Let’s start with the second goal. As a result of the 2005 unilateral withdrawal from Gaza, Israel was compelled to go to war in December 2008 to stop the shelling of its citizens. Images of that war were a PR disaster –a disaster that was dwarfed by the even greater disaster, the ensuing Goldstone Report. The military naval blockade of Gaza (itself an inevitable consequence of the 2005 withdrawal) caused an international outcry that led to the Marmara incident –another PR waterloo.
So Israel’s international image and standing worsened as a result of the 2005 “disengagement” simply because blockades and bombardments (the side effect of retreating when you live in the Middle East) are more ruinous to your image than military occupation. Those side effects might be averted by the continuous military presence advocated by INSS in Judea and Samaria. But then the Palestinians and the world will still accuse Israel of maintaining its “occupation.”
So what’s the point? Indeed, Israel is still accused of occupying Gaza even though it withdrew its army from there (the military naval blockade is enough for ill-wishers to accuse Israel of being an occupier).
The first rationale of INSS’s proposed disengagement is that, without it, Israel will turn into a bi-national state. But, as I have explained in a previous article, this is a bogus claim.

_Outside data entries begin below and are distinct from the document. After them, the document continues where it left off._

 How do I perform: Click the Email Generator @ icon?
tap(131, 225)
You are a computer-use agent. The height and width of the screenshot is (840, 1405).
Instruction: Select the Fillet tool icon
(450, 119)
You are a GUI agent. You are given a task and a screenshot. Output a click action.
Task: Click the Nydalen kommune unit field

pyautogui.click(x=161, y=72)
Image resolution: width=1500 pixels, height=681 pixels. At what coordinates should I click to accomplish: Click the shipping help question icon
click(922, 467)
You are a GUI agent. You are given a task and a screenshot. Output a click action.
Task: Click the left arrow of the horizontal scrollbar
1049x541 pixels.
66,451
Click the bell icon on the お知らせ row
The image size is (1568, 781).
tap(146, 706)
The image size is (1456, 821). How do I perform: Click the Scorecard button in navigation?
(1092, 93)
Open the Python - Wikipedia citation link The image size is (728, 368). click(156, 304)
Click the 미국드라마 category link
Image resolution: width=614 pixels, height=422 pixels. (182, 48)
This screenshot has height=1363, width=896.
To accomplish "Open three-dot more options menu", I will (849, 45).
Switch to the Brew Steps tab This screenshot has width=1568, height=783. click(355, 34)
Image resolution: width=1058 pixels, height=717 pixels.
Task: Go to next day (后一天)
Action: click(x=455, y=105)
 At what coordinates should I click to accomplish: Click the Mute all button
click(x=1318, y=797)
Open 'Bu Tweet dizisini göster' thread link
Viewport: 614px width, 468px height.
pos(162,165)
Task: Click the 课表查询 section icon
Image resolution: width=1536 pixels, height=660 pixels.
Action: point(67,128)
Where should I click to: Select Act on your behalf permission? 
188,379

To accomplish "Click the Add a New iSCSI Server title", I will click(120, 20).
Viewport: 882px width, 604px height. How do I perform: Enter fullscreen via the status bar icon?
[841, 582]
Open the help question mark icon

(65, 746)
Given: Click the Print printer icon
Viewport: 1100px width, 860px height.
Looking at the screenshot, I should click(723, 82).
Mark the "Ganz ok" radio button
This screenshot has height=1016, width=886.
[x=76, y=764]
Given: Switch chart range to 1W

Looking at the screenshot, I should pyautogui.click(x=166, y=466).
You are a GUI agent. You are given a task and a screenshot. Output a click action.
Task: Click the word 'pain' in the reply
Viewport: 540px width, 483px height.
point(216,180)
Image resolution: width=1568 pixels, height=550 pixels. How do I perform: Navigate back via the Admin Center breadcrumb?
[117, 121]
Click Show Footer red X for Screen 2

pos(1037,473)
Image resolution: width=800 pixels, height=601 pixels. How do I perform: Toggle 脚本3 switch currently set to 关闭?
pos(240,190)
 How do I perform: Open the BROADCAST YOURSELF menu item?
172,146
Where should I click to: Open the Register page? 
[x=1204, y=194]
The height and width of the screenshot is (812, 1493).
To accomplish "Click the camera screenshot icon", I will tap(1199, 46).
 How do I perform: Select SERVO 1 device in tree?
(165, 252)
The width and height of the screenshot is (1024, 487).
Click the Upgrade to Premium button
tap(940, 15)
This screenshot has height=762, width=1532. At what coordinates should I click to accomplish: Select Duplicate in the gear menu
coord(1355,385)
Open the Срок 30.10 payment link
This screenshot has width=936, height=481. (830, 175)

Since 2005, Gaza is out of the demographic equation. Without Gaza, there is a two-third Jewish majority between the Jordan River and the Mediterranean Sea. The demographic trends of the last decade (declining Arab birthrates, increasing Jewish birthrates, Jewish immigration, Arab emigration) suggest that this Jewish majority is stable if not growing.
Whether or not Israel can afford to increase its Arab minority from 20% to 30% is admittedly a question that deserves to be asked and debated, but the “bi-national threat” is a sham. Indeed, the Sunday Times Middle East correspondent Uzi Mahnaimi recently declared in an interview with Makor Rishon (3 May 2013) that Israel would retain a stable 70% Jewish majority were it to annex Judea and Samaria.
So the INSS proposal defies logics. And yet, implementing it seems to be what Benjamin Netanyahu is up to. While meeting recently with the Foreign Ministry’s staff, Netanyahu said that his commitment to the establishment of a Palestinian state stems from his fear of Israel turning into a “bi-national” country.
Earlier this week, Netanyahu imposed a construction freeze in Judea and Samaria.
But, mostly, Netanyahu has been talking openly about the virtues of referenda, and he is actively working on neutralizing his own Likud party (by taking control of the party’s central committee via a proposed merger with Israel Beyteinu, and by replacing primary elections with a top-down appointment system).
Netanyahu knows that an agreement with the PA is out of reach (especially since Sallam Fayad’s resignation). He has been infected by the “bi-national” syndrome. He is freezing settlements. And he is trying to neutralize his Likud party.
As Bibi likes to say, if it looks like a duck and if it walks like a duck, it’s a duck.
It looks and walks like the 2003 Sharon scenario all over again: I am just connecting the dots.